SAN FRANCISCO – Il y a près de 30 ans, les économistes Robert Solow et Stephen Roach avaient suscité un vif émoi en soulignant qu’en dépit des milliards de dollars investis dans les technologies de l’information, ils n’avaient pas eu de gains de productivité pour corollaire. Les entreprises achetaient des dizaines de millions d’ordinateurs chaque année et Microsoft venait d’entrer en Bourse, permettant à Bill Gates d’engranger son premier milliard de dollars. Et pourtant, les statistiques nationales américaines ont montré que non seulement la productivité n’augmentait pas, elle ralentissait, un phénomène connu depuis sous le nom de « paradoxe de la productivité ». « L’ère informatique est partout visible » a malicieusement lancé Solow, «  sauf dans les statistiques de la productivité ».

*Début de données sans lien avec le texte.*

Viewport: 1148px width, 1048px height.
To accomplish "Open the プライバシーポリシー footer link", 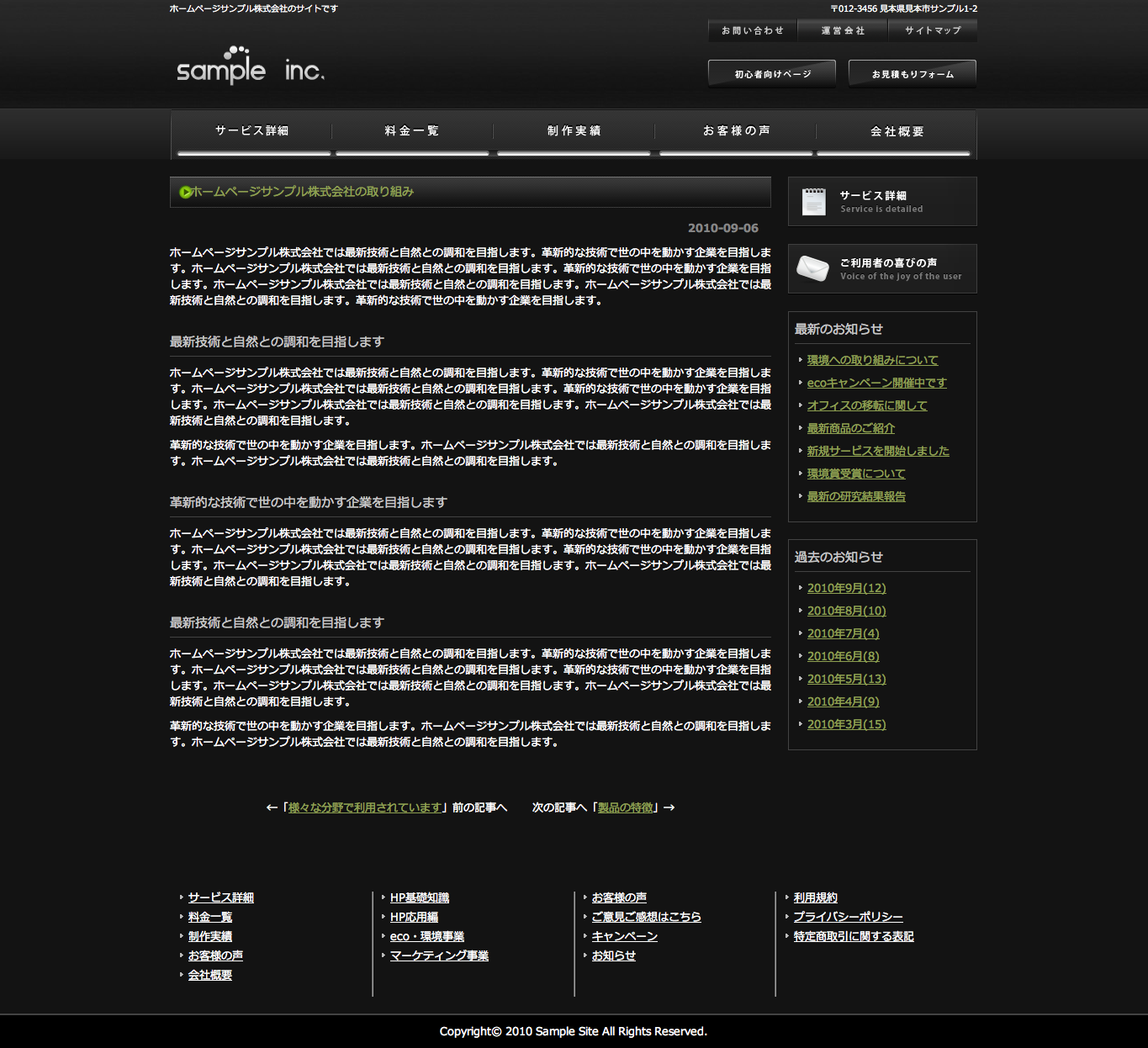I will [x=848, y=917].
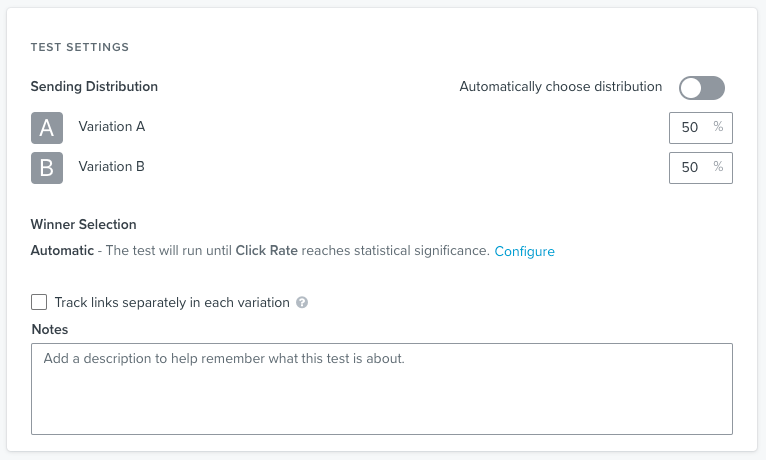Click the bold Automatic winner mode text

[62, 251]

Nous pourrions aujourd’hui nous trouver à un moment historique similaire avec une nouvelle innovation : le fameux Internet des Objets – le lien créé entre des machines et des objets et les réseaux numériques. Des capteurs, des étiquettes et autres ressources embarquées connectées signifient que le monde physique peut aujourd’hui être numérisé, suivi, mesuré et optimisé. Comme auparavant dans le cas des ordinateurs, les possibilités semblent infinies, les prévisions ont été extravagantes – et les données ne reflètent pour l’instant aucune progression de la productivité. Il y a un an, l’entreprise américaine de conseil et de recherche Gartner plaçait l’internet des objets au sommet de la courbe Hype des attentes exagérées en matière de technologies émergentes.

Alors que les doutes concernant la révolution de productivité liée à l’internet des objets se font de plus en plus nombreux, il est utile de rappeler ce qui s’est produit lorsque Solow et Roach ont identifié l’originel paradoxe de la productivité lié à l’informatique. Il faut tout d’abord souligner que les chefs d’entreprise ont dans l’ensemble ignoré le paradoxe de la productivité parce qu’ils constataient des améliorations de la qualité et de la rapidité des opérations et des prises de décisions. Les investissements dans les technologies de l’information et de la communication se sont poursuivis malgré l’absence de preuve de leur rendement au plan macroéconomique.